**TASK GOAL:** Drop every image, then reproduce the data exactly as given.

Segment Start: RECORDED INFORMATION

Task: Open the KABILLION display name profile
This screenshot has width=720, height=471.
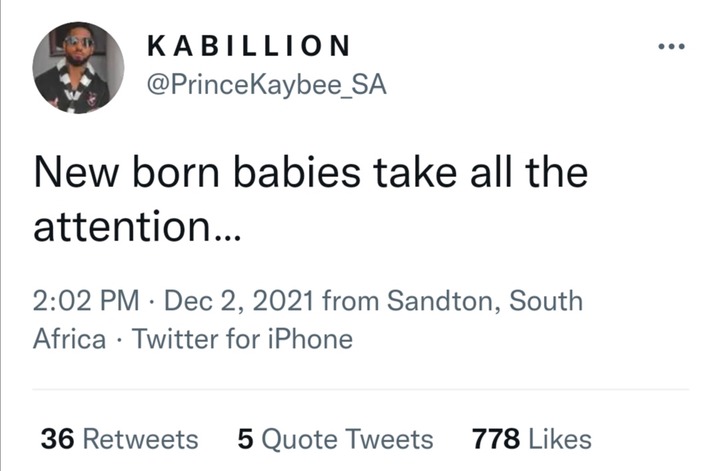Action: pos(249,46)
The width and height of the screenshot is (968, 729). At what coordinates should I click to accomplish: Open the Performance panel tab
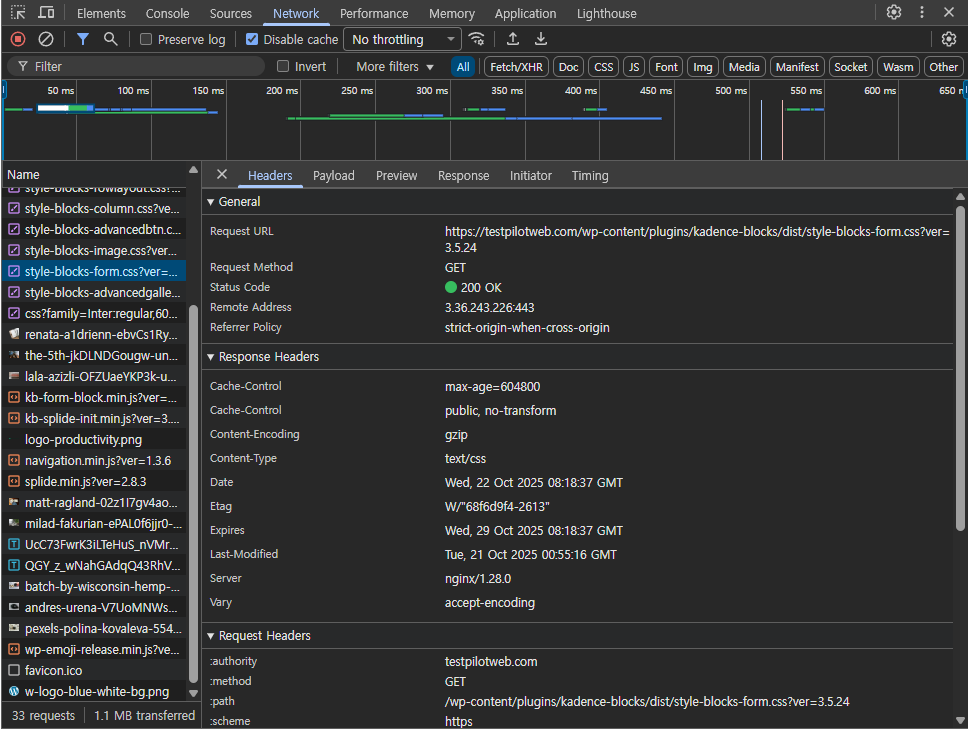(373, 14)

Segment End: RECORDED INFORMATION

**EXERCISE ANSWER:**
Task: Open the KABILLION display name profile
This screenshot has width=720, height=471.
Action: pos(249,46)
The width and height of the screenshot is (968, 729). At what coordinates should I click to accomplish: Open the Performance panel tab
(373, 14)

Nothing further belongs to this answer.